A high preoperative score should encourage a more engaged discussion around patient expectations in relation to their QOL pre and postoperatively. By utilising the AS-20 score in this manner we do not mean to suggest that patients with higher scores should be advised against surgery. Quality of life scores from the normal population range from 95 to 84 (Hatt et al. 2009; Glasman et al. 2013). The average score in our high group was 77.5 which is still significantly inferior to the normal population. Patients in this group however, are less likely to register an increase and more likely to register a decrease in their QOL score. If the patient is unsure, further time to consider the procedure should be encouraged. This can help to set appropriate patient expectations and may aid candidate selection in equivocal cases.

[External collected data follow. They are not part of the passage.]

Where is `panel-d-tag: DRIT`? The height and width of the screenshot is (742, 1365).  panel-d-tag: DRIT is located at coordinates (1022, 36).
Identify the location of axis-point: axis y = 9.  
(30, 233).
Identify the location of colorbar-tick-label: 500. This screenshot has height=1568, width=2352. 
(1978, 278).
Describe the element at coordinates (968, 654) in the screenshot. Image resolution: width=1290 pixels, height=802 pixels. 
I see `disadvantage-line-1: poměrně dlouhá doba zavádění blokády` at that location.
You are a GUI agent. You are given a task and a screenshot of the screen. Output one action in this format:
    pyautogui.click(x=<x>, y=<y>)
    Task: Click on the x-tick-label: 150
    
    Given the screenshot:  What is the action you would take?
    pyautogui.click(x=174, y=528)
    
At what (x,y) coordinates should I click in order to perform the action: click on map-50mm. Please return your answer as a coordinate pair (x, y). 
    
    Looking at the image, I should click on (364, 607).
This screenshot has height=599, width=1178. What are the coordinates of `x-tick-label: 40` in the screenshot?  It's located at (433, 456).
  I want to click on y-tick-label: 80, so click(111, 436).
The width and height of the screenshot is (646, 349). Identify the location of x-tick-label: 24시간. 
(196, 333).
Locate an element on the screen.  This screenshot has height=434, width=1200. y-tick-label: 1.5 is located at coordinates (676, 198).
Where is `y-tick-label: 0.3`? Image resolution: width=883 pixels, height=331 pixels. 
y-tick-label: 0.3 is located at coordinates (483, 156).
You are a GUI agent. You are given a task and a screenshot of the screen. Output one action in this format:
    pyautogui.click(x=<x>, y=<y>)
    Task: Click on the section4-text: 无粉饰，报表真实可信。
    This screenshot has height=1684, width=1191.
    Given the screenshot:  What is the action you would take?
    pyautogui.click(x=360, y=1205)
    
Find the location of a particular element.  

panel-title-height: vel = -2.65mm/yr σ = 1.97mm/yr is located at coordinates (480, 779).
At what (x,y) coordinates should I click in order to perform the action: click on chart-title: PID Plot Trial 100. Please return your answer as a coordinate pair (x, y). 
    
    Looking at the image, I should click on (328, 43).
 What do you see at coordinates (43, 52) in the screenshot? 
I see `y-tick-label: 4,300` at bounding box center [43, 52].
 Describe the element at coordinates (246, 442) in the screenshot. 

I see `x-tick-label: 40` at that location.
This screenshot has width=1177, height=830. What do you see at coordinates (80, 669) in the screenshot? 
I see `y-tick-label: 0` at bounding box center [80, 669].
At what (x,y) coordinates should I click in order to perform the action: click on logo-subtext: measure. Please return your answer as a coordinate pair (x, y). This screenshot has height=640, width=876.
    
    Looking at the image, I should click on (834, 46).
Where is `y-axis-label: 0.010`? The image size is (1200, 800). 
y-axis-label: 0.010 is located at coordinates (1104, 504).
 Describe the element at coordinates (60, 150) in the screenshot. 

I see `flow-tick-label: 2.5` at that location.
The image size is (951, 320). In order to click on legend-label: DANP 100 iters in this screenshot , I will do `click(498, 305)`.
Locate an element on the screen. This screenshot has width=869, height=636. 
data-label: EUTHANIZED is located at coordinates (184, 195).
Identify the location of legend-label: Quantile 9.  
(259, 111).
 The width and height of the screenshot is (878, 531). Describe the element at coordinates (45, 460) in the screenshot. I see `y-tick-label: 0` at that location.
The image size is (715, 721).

A potential limitation of our audit was the exclusion of two patients undergoing revision surgery following a recent strabismus operation. Some strabismus cases are very complex and operations are undertaken in the knowledge that the strabismus is unlikely to be fully corrected. The two cases we excluded were cases of complex neurologic strabismus which we did not feel were representative of the wider adult strabismus population. Some of our cases had a relatively short follow up time, and it has previously been shown that QOL scores tend to improve over time postoperatively (Hatt et al. 2009; Glasman et al. 2013). Some of our patients with negative score changes may have increased over time. This evaluation was only concerned with the AS-20 scores. We did not have specific information in regards to patient satisfaction with the procedure. Finally, we must also acknowledge that the patients in our clinic actively sought care and may not be representative of the strabismus population as a whole.
In the current climate of shrinking healthcare budgets and cutbacks it is important to collect and collate data regarding strabismus patients and their quality of life. This data will be critical in advocating on their behalf as further pressure is placed on adult strabismus surgery. This service analysis proves the effectiveness of adult strabismus surgery in improving quality of life in Irish patients. We also believe the AS-20 questionnaire may be used as a tool to help to reduce the number of poor subjective surgical outcomes associated with good objective surgical outcomes. We believe that greater consideration and care should be taken in operating on patients with high preoperative QOL. Our service evaluation demonstrates that these patients may be at higher risk of disappointing subjective outcomes after good clinical results but with detailed and careful discussion about expectations, this can potentially be minimized.
This research was carried out in University Hospital Waterford, Ireland.